**** Selected passage ****

- Born: Aleksey Weintraub July 15, 1985 (age 40)
- Origin: New York, U.S.
- Genres: Hip hop
- Occupation: Rapper
- Years active: 2010–present
- Labels: Mishka; Greedhead;
- Website: lakutis1.bandcamp.com

= Lakutis =

American rapper

Aleksey Weintraub (born July 15, 1985), better known by his stage name Lakutis, is an American rapper from New York. He has collaborated with Das Racist, Hot Sugar, and Kitty. He has also toured with Le1f and Antwon.

==Early life==
Lakutis was born Aleksey Weintraub to Russian parents. He is Jewish. At the age of 5, he moved from Queens, New York to Manhattan with his mother. He worked at the Hawaiian Tropic Zone restaurant.

==Career==
In 2011, Lakutis released a 7-track EP, I'm in the Forest. In 2012, he released "Hey Ma, Wassup", a collaborative single with Big Baby Gandhi, Cutty Carmichael, and DVS. Spin included him on the "5 Best New Artists for May 2013" list.

****

→ **Instructions for the task**: Name every artist that the Lakutis article says he collaborated with, including those on a collaborative single, but not the artists he only toured with. The lines below come from a different source than the Lakutis article.

**** Data block ****

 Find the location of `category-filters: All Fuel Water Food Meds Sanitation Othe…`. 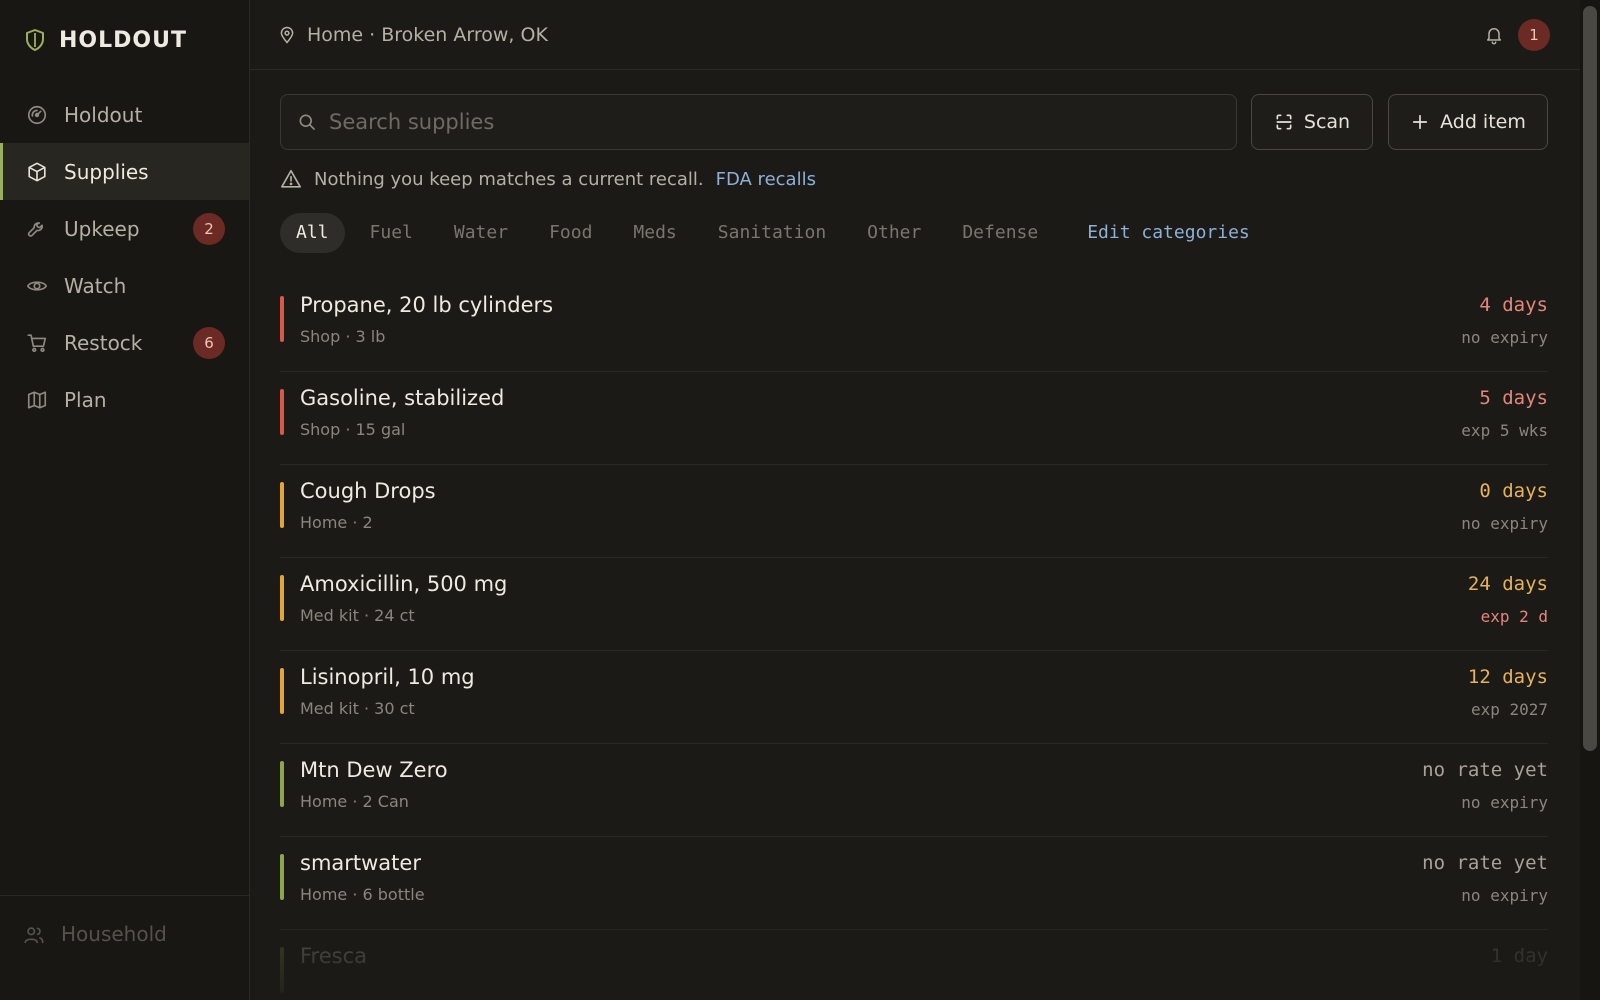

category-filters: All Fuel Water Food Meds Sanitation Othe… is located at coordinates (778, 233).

****

→ **Result**:
- Das Racist
- Hot Sugar
- Kitty
- Big Baby Gandhi
- Cutty Carmichael
- DVS